Under the Tax Act, adjusted taxable income generally includes taxable income for the previous year, taking into account interest income or expense and before certain deductions (such as depreciation, amortization, depletion and NOL). For taxable years beginning December 31, 2021, deductions for depreciation, amortization and depletion are taken into account, thereby lowering a taxpayer’s adjusted taxable income.
The Tax Act does not define what constitutes interest for this purpose, and it will be important to learn from future guidance whether items such as original issue discount and debt issuance costs will be treated in a similar way. This limitation on the deductibility of interest may have a significant effect on leveraged acquisitions, leveraged recapitalizations and similar transactions.
A small business exception from the said rules generally applies to businesses with an average gross receipt of $25 million or less. Exceptions are also available to business operating in certain industries, namely, regulated public utilities and real estate (development, management, rental acquisition and construction of real estate).
Certain Research and Development Credits
In general, the Tax Act kept research and development (“R&D”) credits unchanged. For tax years beginning after December 31, 2021, certain R&D expenses must be capitalized over a 60-month period (15 years in the case of certain foreign R&D expenses).
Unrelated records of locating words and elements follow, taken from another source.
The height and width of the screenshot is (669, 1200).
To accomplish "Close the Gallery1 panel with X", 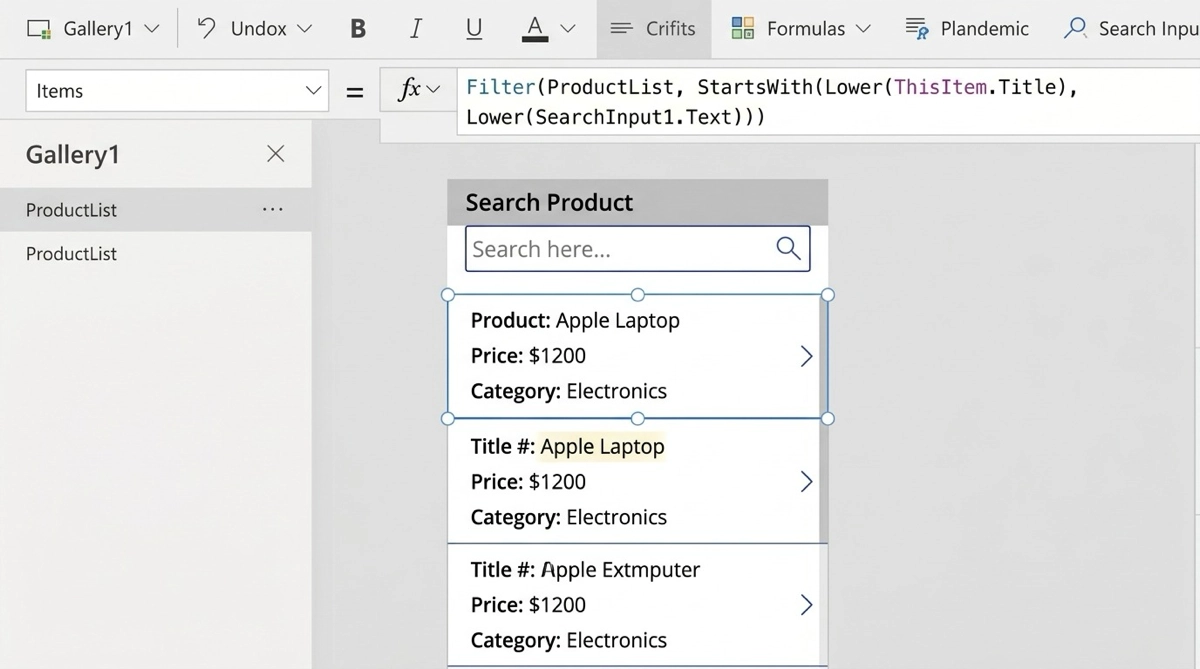I will click(x=276, y=153).
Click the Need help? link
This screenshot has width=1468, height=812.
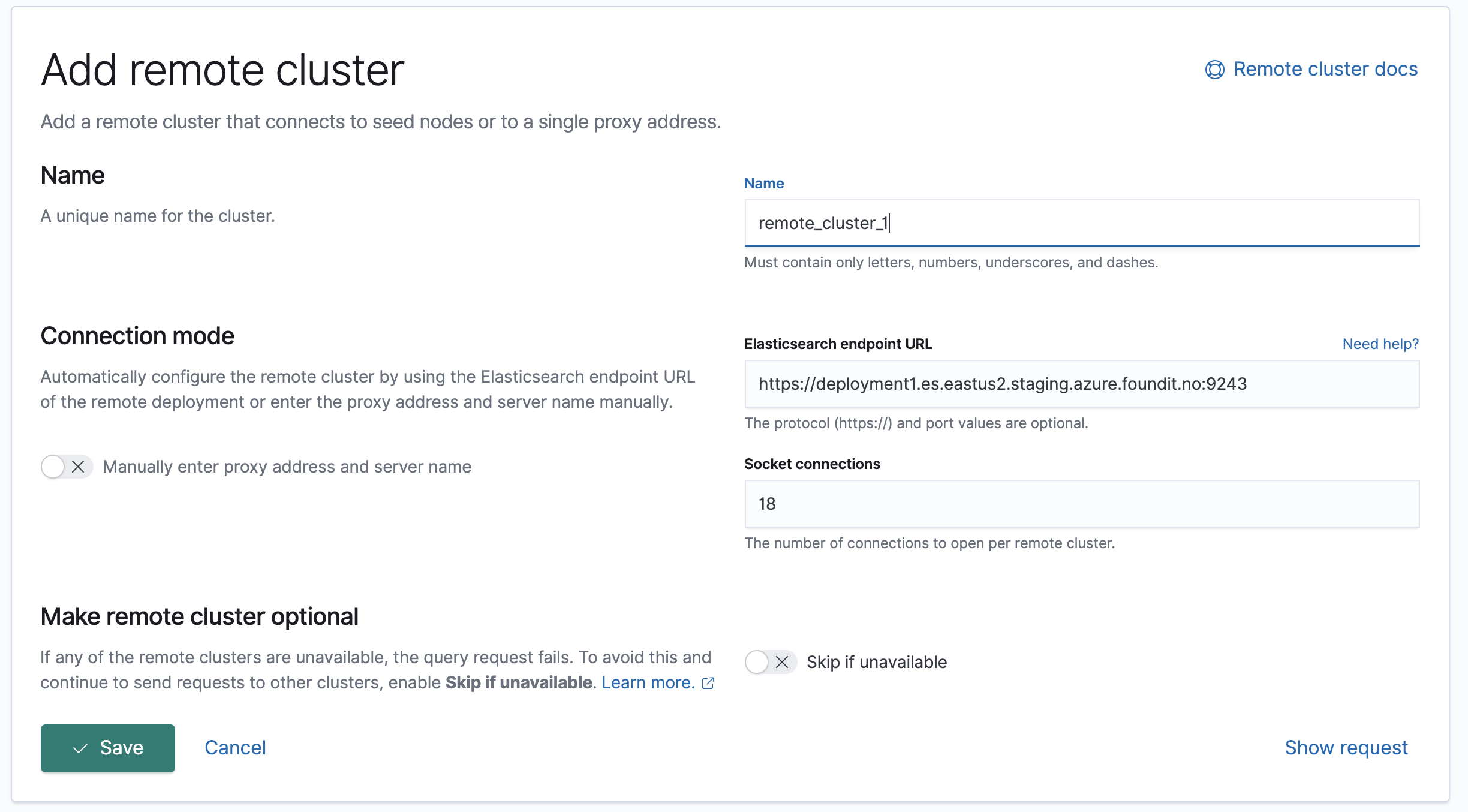click(1380, 344)
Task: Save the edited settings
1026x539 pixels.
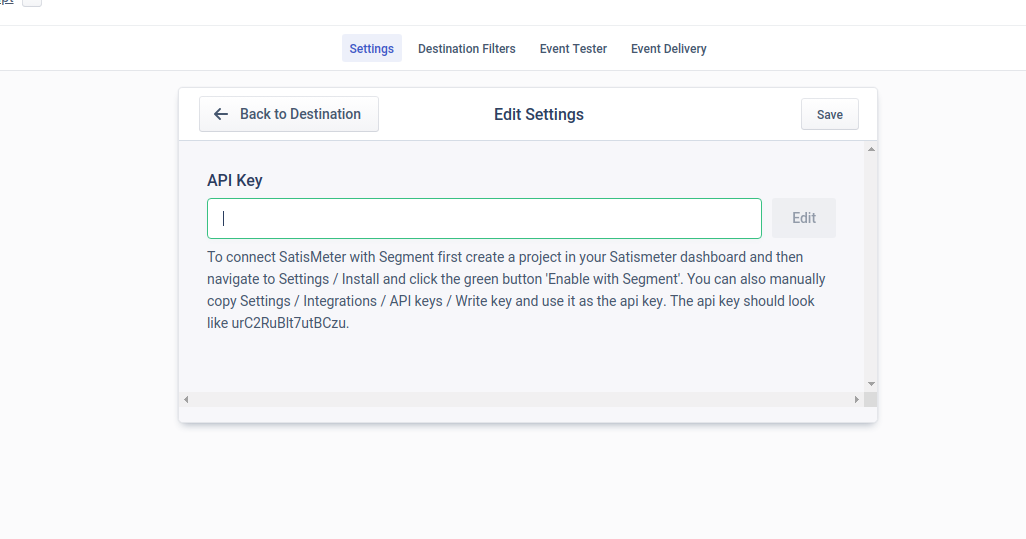Action: (x=830, y=114)
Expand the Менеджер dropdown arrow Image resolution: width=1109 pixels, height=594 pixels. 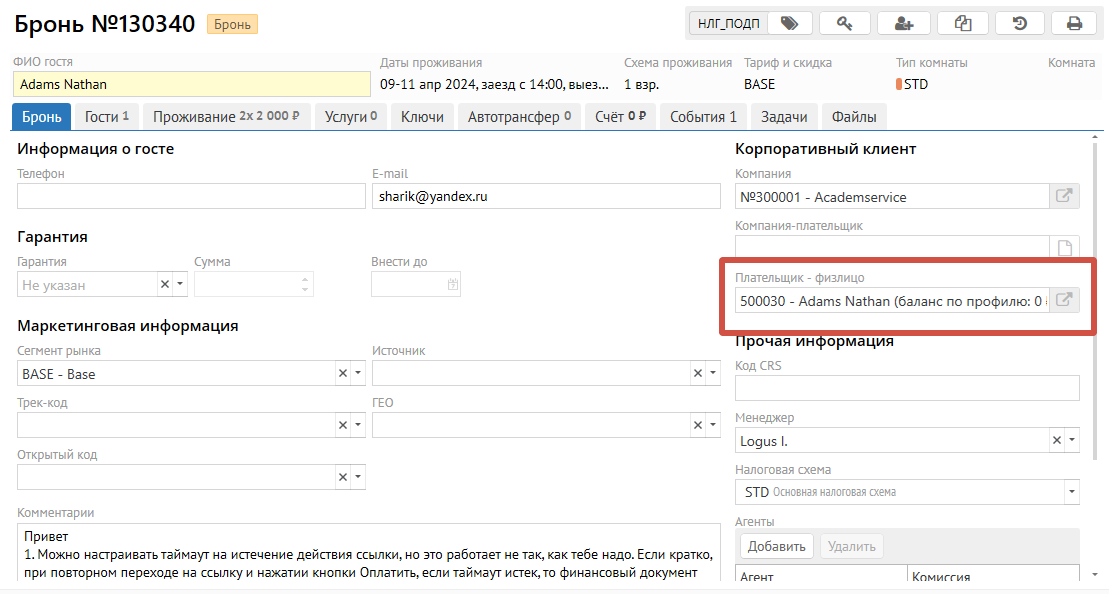pos(1072,440)
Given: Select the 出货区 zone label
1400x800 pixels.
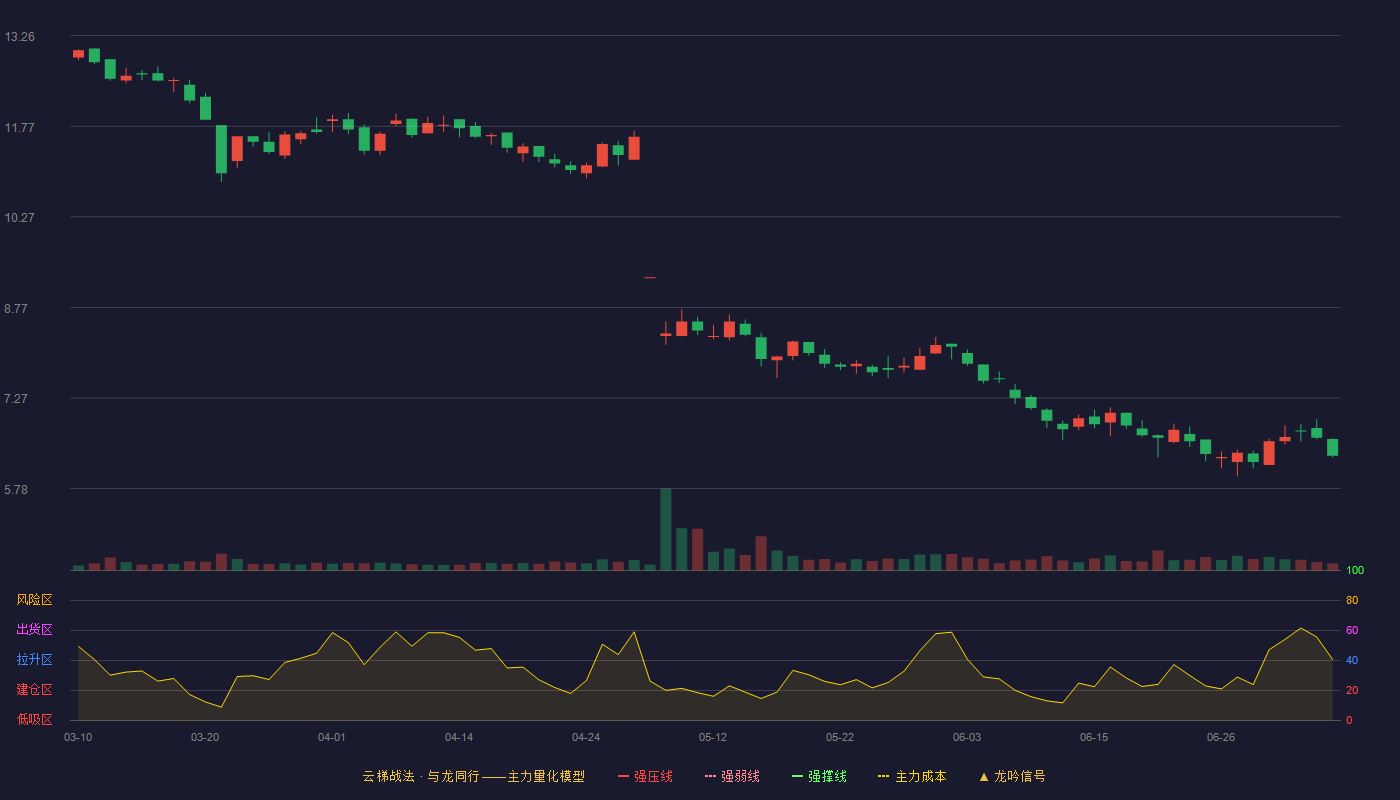Looking at the screenshot, I should (34, 630).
For tax years beginning after December 31, 2017, the Tax Act reduces the orphan drug credit to 25% of qualified clinical testing expenses (down from 50% under prior law). The Tax Act provides for a new election to take reduced credit in lieu of reducing qualified testing deductions (which may be beneficial for state tax purposes).
The Tax Act significantly expands the limitation on deductions under Section 162(m) for executive compensation in excess of $1 million. Importantly, the Tax Act eliminates the performance-based compensation exceptions under Section 162(m). As a result, all compensation paid to covered employees, including compensation attributable to the exercise of stock options, will generally be subject to the $1 million deduction limitation. The Tax Act expands the scope of Section 162(m) to include companies with any class of securities registered under Section 12 of the Exchange Act and companies required to file reports under Section 15(d) of the Exchange Act (e.g., companies with publicly traded debt).
In addition, the Tax Act expands the definition of “covered employee” to include a company’s chief financial officer and all individuals who were covered employees in any prior year beginning after December 31, 2016, regardless of whether their compensation level or position would cause them to otherwise be a covered employee in a subsequent year.
The Tax Act grandfathers remuneration payable pursuant to a written binding contract that was in effect on November 2, 2017. However, any material modifications to such contract after such date and any renewal of a contract after such date (even under the same terms) would subject the arrangements to the expanded rules of Section 162(m) as modified by the Tax Act.